Recognizing that we were going to need to readjust our legend, and that viewers could reasonably only distinguish between a handful of colors at any given time, we decided to focus on highlighting regional affiliations. Luckily, the countries data has an underlying hierarchy, with each country falling into a continent and sub-continent category. This time around, we decided to treat the data as if the sub-continent regions were categorical data but the individual countries themselves were more akin to contiguous data.
Using this hierarchy of data, we decided to sacrifice being able to easily distinguish between all 134 different colors at a glance, and instead focus on letting users easily identify continents and sub-continents of birth. Countries from the Americas would be shown in greens, European countries in reds and oranges, Asian countries in blues, African countries in purples, and Australian and Oceania countries in yellow. Each sub-region was then given a distinct hue grouping (for instance blue-green, yellow-green, forest green, and olive green) and individual countries within these sub-regions were assigned a brightness level of this hue based on their alphabetical order. In other words, we applied a sequential color gradient to each subcontinental grouping of countries, making sure that each hue group was distinguishable from every other continental hue group.
While some of the color gradient shifts may be too subtle to see clearly, it lets users glance at the map and easily distinguish between different continents: greens, blues, reds, purples, and yellows, representing the Americas, Asia, Europe, Africa, and Oceania. Looking at counties in California, you can see the predominance of the Asian-born population throughout much of the state. On closer inspection, users can either click on the county to find the specific country or look at the legend.
Speaking of the legend, grouping the colors by continent and subcontinent allowed us to order the legend by geographic area, making it easier to find specific countries and their neighbors.

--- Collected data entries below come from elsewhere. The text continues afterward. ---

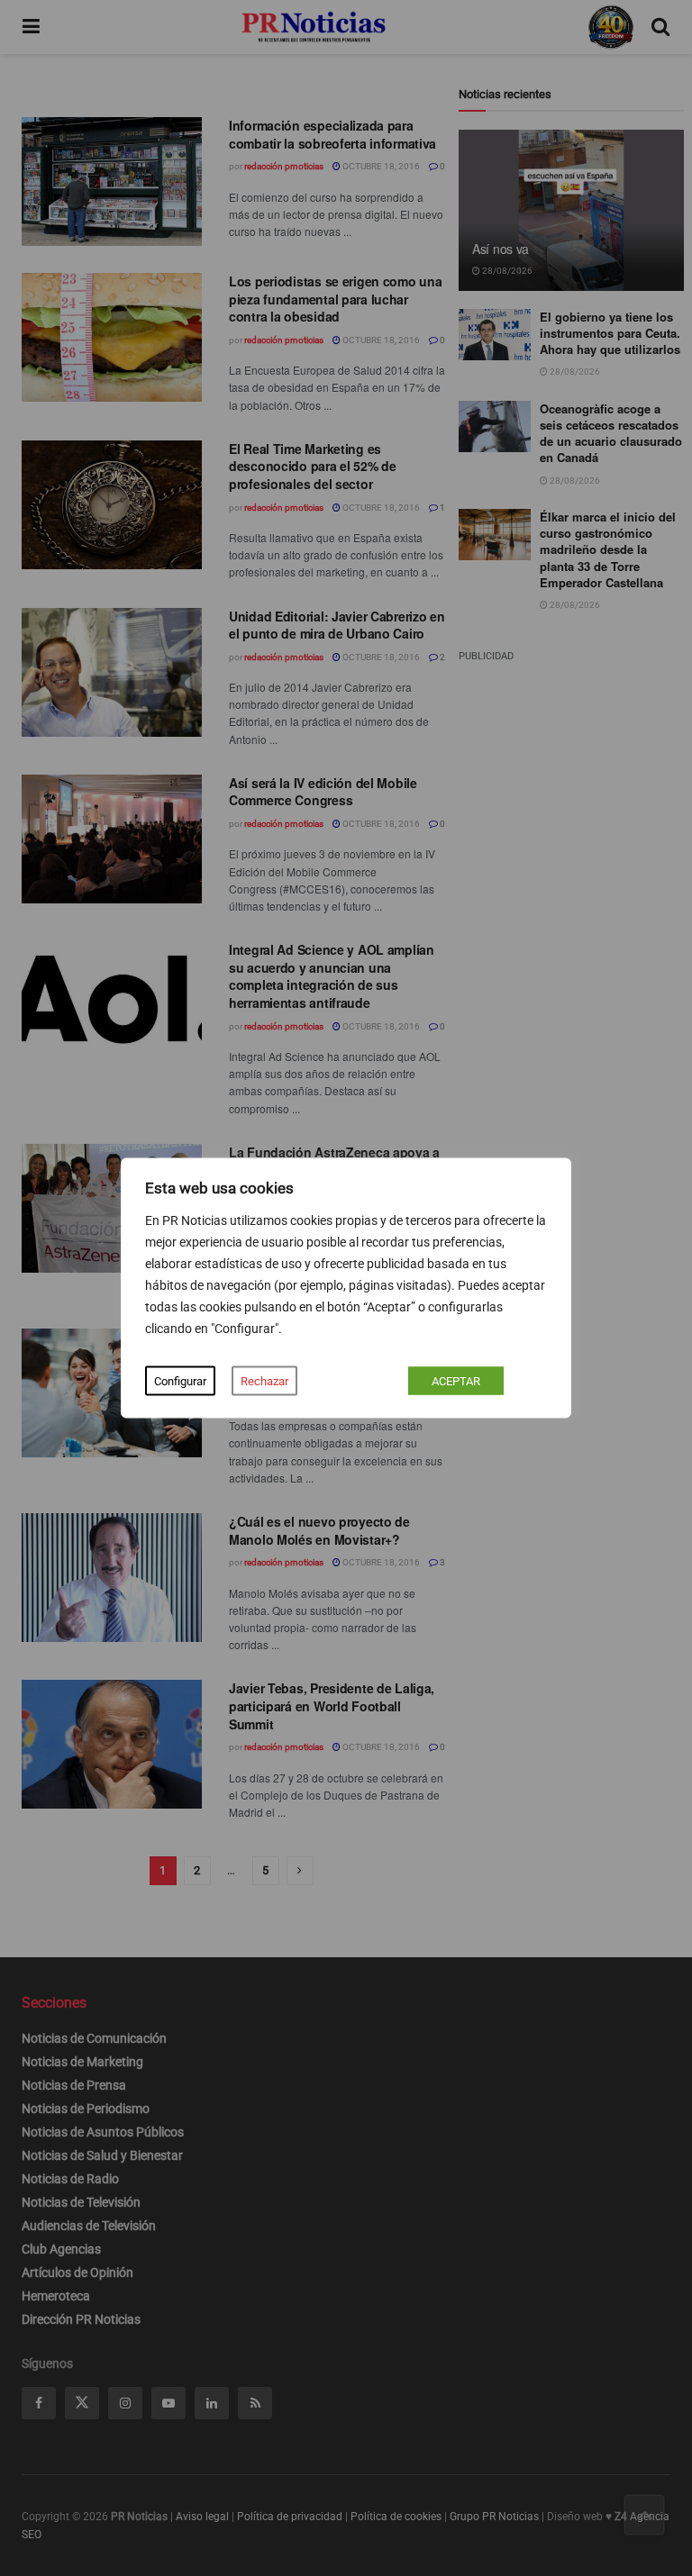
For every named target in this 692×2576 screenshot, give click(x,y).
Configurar (180, 1381)
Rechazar (264, 1381)
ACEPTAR (456, 1381)
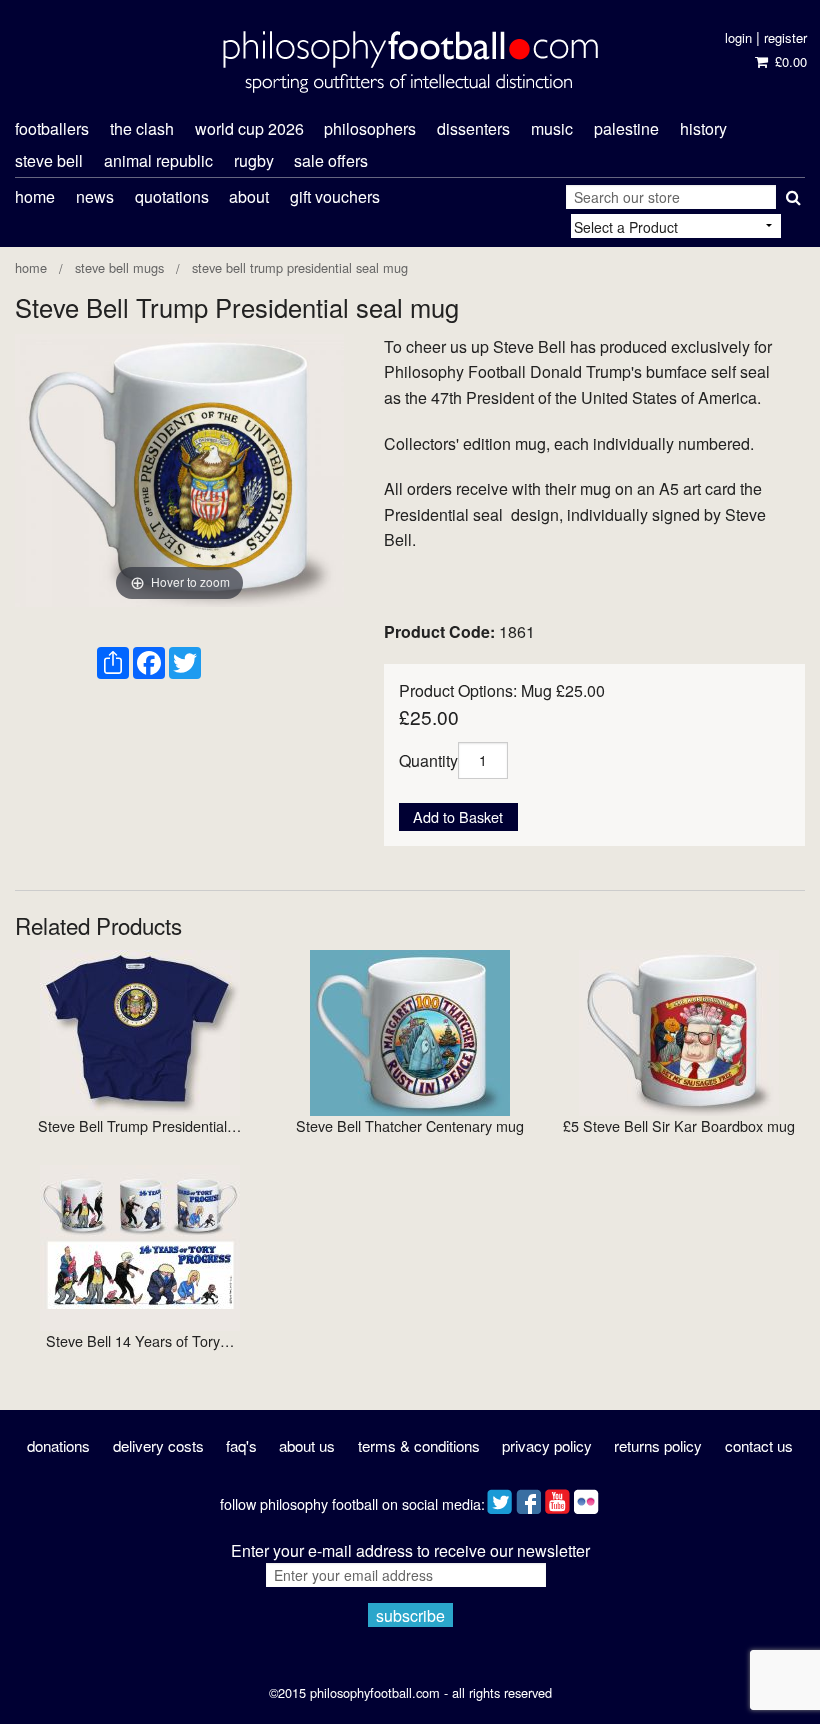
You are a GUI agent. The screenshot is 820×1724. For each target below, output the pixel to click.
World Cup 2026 (249, 128)
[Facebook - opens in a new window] (528, 1497)
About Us (307, 1445)
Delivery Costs (158, 1445)
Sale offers (331, 160)
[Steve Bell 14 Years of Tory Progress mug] (140, 1245)
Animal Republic (158, 160)
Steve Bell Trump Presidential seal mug (300, 267)
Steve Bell (49, 160)
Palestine (626, 128)
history (703, 128)
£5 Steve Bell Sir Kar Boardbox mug (679, 1125)
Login (738, 37)
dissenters (473, 128)
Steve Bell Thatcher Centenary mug (410, 1125)
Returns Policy (658, 1445)
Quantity (428, 759)
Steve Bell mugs (119, 267)
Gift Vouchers (335, 196)
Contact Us (759, 1445)
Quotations (172, 196)
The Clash (142, 128)
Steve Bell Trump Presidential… (139, 1125)
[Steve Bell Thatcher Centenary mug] (410, 1030)
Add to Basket (458, 816)
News (95, 196)
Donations (58, 1445)
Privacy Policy (547, 1445)
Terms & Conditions (419, 1445)
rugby (254, 160)
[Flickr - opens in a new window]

This required a trade-off. It might not be immediately intuitive which is which when a Vietnamese neighborhood is next to Chinese neighborhood, since they’re both similar shades of blue. But the alternative was effectively random colors. At least this way, you have something to go on at first glance.
When zooming into a smaller region, it does become possible to differentiate between each country’s color when there are fewer colors present. For instance, zooming into Massachusetts, it easy to differentiate the lighter blue representing India and the darker blue indicating mainland China.
Even looking at an area as diverse as census tracts in New York City, distinguishing between countries becomes possible by zooming in, which reduces the total number of color options.
Thinking carefully about colors makes for a more useful data visualization. You can look at the data yourself on PolicyMap, going to the “Demographics” menu, and looking under “Foreign Born”.